Вы мне не Ооют, подумал Джэйгэ, но ничего не сказал.
7
Блуждавший степными дорогами след от повозки нырнул в лес и стал виться в плотном ковре высокой травы. Лишь изредка удавалось Сардану обнаружить под этим зеленовато-коричневым настилом неширокую тропу. Трава лезла на деревья, одевала тусклыми одеждами стволы и свисала с веток лианами. Весна так и не добралась до этого леса, по-зимнему тихого и безветренного, разве что кое-где колыхались синеватые цветы.
Вскоре тропа пропала совсем, и следы, различимые в траве, вели прямо в заросли, по ямам, по буграм, мимо валежника, мимо дырявых стволов, внутри которых шуршали насекомые, и по не сохнущим в тенях лужам.
– Ну и трава!.. За ноги цепляется, будто связать хочет, – ворчала Ашаяти, отбиваясь от паутины стеблей.
– Интересные фантазии, давай поподробнее, – попросил Сардан.
– Ооюты зовут эту траву «волосами земли», – подал голос задумчивый Устыыр. – Из нее плетут веревки.
– Сказал бы я из какого места эти волосы… А впрочем, Устыыр, как далеко до города? Вы, кажется, говорили об Эрээсине?
– Следы ведут не в город, – сказал шаман.
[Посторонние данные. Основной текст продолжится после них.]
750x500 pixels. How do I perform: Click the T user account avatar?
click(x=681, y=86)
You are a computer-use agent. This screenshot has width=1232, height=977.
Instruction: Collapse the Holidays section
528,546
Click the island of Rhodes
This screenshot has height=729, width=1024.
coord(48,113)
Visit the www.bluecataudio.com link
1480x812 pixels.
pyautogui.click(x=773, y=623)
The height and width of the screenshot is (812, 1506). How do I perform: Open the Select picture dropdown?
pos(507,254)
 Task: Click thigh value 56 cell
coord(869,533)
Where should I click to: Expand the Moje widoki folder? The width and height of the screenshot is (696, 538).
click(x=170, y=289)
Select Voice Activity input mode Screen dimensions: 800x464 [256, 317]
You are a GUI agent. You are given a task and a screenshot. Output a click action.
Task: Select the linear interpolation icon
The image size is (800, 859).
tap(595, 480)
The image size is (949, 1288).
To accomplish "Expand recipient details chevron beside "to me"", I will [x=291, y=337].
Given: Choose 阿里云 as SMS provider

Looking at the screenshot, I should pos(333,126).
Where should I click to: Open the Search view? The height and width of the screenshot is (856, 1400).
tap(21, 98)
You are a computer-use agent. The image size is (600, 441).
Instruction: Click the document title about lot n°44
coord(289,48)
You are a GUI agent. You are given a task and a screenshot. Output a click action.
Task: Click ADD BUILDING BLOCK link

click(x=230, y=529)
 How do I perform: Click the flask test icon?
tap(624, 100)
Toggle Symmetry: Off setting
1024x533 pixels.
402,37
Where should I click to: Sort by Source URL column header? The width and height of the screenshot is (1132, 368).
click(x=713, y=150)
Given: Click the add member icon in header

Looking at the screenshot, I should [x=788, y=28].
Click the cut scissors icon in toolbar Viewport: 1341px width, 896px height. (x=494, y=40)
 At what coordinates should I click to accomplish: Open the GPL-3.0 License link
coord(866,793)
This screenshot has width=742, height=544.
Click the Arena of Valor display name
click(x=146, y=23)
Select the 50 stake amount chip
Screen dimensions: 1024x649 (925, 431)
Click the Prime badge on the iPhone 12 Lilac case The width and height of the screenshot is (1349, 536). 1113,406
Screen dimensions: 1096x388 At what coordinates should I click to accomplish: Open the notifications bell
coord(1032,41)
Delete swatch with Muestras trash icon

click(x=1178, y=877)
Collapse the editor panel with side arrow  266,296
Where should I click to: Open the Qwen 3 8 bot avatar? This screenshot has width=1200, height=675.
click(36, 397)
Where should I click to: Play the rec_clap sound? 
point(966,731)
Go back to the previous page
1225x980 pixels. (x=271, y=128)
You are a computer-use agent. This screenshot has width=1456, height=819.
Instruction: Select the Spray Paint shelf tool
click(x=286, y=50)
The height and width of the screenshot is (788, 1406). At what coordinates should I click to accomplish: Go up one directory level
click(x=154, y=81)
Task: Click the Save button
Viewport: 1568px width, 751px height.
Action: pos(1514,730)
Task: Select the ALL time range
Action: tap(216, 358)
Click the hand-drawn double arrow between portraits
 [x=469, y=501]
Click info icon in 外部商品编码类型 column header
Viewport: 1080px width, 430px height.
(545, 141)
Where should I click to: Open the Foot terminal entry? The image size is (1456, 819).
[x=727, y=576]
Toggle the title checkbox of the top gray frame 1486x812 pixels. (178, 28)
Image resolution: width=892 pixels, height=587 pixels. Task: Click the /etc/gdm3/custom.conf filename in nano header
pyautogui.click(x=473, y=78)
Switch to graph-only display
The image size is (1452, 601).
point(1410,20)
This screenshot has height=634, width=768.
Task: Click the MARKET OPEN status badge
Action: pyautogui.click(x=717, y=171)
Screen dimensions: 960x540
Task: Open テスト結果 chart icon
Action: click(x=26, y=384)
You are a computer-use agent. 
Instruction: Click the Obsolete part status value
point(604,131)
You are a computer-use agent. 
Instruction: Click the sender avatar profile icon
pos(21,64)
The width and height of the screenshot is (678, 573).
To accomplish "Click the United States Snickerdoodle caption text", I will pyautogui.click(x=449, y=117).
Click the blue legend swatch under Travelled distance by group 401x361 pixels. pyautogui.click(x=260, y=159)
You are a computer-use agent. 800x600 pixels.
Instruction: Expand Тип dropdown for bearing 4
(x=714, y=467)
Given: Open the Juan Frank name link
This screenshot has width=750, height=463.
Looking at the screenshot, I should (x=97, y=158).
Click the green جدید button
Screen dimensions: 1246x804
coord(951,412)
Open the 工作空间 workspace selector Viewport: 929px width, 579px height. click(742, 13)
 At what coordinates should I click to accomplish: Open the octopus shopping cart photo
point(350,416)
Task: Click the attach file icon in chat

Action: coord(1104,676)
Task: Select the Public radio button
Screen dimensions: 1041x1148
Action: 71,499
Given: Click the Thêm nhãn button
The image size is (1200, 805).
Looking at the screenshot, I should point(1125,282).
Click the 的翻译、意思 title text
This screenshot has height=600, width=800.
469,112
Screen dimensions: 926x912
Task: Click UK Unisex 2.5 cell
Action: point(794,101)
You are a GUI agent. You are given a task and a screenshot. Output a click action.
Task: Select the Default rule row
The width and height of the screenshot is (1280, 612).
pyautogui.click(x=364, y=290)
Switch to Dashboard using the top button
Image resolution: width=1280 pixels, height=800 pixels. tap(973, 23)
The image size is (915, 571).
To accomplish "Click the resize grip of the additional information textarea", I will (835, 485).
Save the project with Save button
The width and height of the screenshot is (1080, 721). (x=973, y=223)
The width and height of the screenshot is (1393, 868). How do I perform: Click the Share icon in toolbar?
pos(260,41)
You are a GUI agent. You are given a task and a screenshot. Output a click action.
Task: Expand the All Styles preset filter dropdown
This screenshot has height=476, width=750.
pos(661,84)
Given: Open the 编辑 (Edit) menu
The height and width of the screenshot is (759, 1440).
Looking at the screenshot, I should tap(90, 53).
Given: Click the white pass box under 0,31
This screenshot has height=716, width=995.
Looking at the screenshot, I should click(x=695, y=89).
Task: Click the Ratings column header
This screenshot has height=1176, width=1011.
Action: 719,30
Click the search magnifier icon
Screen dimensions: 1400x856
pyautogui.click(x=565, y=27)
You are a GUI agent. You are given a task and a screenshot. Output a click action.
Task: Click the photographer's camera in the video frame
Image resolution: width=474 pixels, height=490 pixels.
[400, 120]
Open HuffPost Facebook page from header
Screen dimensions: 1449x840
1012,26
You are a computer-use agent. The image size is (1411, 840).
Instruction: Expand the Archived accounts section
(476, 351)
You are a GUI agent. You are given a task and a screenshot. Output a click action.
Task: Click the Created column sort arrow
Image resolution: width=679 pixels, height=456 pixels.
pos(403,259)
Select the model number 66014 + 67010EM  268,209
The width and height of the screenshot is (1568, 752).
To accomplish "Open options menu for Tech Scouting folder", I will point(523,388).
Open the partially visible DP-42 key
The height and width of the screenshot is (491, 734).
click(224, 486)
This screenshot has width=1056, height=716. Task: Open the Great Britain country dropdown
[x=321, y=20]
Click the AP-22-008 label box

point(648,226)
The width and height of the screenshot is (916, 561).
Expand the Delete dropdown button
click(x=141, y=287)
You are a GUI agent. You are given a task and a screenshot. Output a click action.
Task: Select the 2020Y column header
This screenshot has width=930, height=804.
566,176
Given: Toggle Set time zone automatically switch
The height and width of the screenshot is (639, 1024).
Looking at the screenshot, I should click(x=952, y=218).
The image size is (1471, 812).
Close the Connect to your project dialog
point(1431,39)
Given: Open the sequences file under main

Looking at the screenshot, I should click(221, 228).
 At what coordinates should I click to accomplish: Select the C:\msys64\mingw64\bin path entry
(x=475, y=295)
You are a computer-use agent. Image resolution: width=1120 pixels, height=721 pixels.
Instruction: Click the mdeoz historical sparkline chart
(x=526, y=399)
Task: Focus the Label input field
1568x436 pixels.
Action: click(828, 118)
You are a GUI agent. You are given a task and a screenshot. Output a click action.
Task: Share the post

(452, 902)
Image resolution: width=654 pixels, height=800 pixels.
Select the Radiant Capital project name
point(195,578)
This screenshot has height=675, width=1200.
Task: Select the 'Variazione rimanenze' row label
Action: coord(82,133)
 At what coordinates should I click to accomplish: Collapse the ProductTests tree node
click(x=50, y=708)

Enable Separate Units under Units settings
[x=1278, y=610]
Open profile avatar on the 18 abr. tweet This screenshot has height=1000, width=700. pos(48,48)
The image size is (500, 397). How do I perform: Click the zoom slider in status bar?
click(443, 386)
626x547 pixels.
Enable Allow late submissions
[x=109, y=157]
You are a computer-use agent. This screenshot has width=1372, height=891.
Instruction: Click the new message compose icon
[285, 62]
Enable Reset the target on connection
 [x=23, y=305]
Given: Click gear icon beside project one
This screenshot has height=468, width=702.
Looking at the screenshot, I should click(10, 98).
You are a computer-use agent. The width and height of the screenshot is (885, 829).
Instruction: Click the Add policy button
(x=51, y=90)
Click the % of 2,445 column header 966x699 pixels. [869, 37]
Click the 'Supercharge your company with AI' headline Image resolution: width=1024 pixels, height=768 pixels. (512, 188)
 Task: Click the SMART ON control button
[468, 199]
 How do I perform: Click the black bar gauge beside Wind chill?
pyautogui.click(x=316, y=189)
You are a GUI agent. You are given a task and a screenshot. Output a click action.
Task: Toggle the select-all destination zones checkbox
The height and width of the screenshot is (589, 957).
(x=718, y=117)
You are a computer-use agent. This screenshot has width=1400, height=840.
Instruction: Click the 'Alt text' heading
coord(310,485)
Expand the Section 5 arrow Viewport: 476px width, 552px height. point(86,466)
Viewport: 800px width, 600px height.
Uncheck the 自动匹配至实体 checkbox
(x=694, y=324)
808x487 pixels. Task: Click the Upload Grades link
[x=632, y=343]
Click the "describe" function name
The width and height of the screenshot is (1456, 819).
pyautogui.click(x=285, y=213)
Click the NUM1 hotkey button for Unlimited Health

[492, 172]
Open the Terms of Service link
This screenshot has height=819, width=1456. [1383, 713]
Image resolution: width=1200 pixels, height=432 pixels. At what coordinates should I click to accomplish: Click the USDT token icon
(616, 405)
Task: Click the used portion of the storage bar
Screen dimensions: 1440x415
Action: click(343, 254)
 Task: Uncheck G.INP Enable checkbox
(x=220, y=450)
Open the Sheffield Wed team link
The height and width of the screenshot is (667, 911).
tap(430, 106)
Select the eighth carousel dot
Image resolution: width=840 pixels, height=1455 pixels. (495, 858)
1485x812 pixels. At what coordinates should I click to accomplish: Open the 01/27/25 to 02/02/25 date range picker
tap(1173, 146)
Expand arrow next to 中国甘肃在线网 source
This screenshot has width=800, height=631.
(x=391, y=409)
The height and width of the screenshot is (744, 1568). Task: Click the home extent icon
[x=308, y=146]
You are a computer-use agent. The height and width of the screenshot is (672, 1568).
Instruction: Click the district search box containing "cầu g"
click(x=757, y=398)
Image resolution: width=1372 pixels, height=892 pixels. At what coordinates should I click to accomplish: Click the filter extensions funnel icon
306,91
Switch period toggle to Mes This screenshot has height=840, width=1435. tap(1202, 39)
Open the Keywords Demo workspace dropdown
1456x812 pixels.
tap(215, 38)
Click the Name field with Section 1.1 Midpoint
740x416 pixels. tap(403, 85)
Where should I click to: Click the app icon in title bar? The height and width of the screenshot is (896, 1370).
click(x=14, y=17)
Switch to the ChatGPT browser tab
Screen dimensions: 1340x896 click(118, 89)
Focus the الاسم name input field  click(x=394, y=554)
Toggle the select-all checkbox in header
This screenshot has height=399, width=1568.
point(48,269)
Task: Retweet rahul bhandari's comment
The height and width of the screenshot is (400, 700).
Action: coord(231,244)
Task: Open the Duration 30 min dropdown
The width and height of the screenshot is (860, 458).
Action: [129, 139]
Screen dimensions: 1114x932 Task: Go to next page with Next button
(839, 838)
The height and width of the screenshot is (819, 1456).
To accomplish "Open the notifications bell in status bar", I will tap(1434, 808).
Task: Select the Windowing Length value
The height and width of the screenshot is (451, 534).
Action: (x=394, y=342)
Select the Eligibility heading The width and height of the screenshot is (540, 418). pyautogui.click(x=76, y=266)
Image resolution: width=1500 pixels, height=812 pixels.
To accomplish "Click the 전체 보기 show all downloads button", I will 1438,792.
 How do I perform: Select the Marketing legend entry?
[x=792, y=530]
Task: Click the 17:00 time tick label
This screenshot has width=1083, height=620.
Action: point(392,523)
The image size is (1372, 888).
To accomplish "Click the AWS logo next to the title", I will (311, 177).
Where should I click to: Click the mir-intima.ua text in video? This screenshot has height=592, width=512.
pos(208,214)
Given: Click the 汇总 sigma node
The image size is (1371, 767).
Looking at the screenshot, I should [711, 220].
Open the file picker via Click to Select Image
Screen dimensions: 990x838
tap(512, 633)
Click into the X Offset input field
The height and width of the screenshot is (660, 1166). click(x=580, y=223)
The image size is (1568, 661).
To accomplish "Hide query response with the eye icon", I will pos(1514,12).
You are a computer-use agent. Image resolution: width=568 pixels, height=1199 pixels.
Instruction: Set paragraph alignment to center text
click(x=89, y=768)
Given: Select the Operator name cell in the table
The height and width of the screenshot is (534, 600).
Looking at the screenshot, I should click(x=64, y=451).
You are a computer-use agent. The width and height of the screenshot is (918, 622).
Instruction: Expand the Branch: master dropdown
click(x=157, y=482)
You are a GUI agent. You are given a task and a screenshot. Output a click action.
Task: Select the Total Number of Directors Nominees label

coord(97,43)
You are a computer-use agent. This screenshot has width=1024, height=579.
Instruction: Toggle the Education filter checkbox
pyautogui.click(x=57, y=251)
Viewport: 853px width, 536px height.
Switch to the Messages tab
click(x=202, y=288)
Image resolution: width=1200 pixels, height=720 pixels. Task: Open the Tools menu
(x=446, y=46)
– В Эрээсине есть контора артели. Хорошо бы покопаться в местной библиотеке, собраться с мыслями. Там должны быть записи и дневники прежних музыкантов, расшифровки ооютских суеверий. Что это за коновязи? Как они могут привлекать духов? Как неживое может провоцировать эмоциональные всплески? Я не то, что никогда подобного не видел, я даже не слышал о таком. К вопросам борьбы с духами артель старается подходить рационально и систематически, но происходящее сейчас в Ооюте – абсурд. Камни не страдают, не любят, они не чувствуют боли и радости и потому не могут служить источником пространственных колебаний. И если допустить, что в сэргэ и правда каким-то образом заложена живая энергия, почему ее выброс имеет такие разные последствия? Почему он сказывается на посторонних людях, на каждом по-разному, и не только на людях, а даже на колодезной воде?
– Вы смотрите на Ооют глазами чужеземца, – сказал Устыыр, – и мне сложно вплести нить мысли в ткань ваших слов. Я не знаю причину, не знаю ответов, я не знаю начала и цели. Но вы не видите Ооют глазами шаманов. Вы не видите корней, но ходите по ним ногами. Сэргэ – живой человек. И мертвый человек тоже. Сэргэ – это все, кто жил в улусе и все, кто живет там сейчас. Разбить сэргэ то же, что разбить землю под ногами. Гибнут корни, а человек без памяти – воздух и пустота. Сэргэ должны умирать сами, как умирают люди.